____ Exercise material

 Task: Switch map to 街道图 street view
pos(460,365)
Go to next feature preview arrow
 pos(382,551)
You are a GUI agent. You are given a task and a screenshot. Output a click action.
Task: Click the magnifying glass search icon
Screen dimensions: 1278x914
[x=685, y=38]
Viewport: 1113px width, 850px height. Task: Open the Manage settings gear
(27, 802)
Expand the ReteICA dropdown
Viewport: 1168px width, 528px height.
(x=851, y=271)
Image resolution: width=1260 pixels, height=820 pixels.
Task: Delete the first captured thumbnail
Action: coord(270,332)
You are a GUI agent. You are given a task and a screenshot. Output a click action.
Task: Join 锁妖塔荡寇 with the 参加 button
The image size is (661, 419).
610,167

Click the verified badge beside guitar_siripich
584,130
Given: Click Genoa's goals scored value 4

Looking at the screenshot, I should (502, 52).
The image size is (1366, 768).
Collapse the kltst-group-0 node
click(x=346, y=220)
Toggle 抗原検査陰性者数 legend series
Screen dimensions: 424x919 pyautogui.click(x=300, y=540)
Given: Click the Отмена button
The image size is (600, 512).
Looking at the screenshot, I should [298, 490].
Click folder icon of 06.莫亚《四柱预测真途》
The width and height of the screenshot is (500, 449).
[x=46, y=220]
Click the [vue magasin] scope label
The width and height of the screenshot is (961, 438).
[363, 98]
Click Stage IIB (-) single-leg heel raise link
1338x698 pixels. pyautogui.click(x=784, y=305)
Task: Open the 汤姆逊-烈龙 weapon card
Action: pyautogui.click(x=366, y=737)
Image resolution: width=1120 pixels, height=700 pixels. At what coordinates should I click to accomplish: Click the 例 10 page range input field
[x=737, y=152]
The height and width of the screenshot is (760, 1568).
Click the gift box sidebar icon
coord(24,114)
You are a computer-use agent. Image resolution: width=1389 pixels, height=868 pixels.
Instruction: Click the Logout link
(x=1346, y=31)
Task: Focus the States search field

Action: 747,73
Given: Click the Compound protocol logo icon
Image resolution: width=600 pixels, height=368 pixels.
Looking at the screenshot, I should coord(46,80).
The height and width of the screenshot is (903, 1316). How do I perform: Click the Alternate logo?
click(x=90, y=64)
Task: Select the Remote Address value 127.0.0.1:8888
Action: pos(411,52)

________

What you have to do: In the data above, retype exactly and only the lines between the one holding "The height and width of the screenshot is (760, 1568)." and the one holding "Given: Click the Compound protocol logo icon", inclusive.

Response area:
The height and width of the screenshot is (760, 1568).
Click the gift box sidebar icon
coord(24,114)
You are a computer-use agent. Image resolution: width=1389 pixels, height=868 pixels.
Instruction: Click the Logout link
(x=1346, y=31)
Task: Focus the States search field

Action: 747,73
Given: Click the Compound protocol logo icon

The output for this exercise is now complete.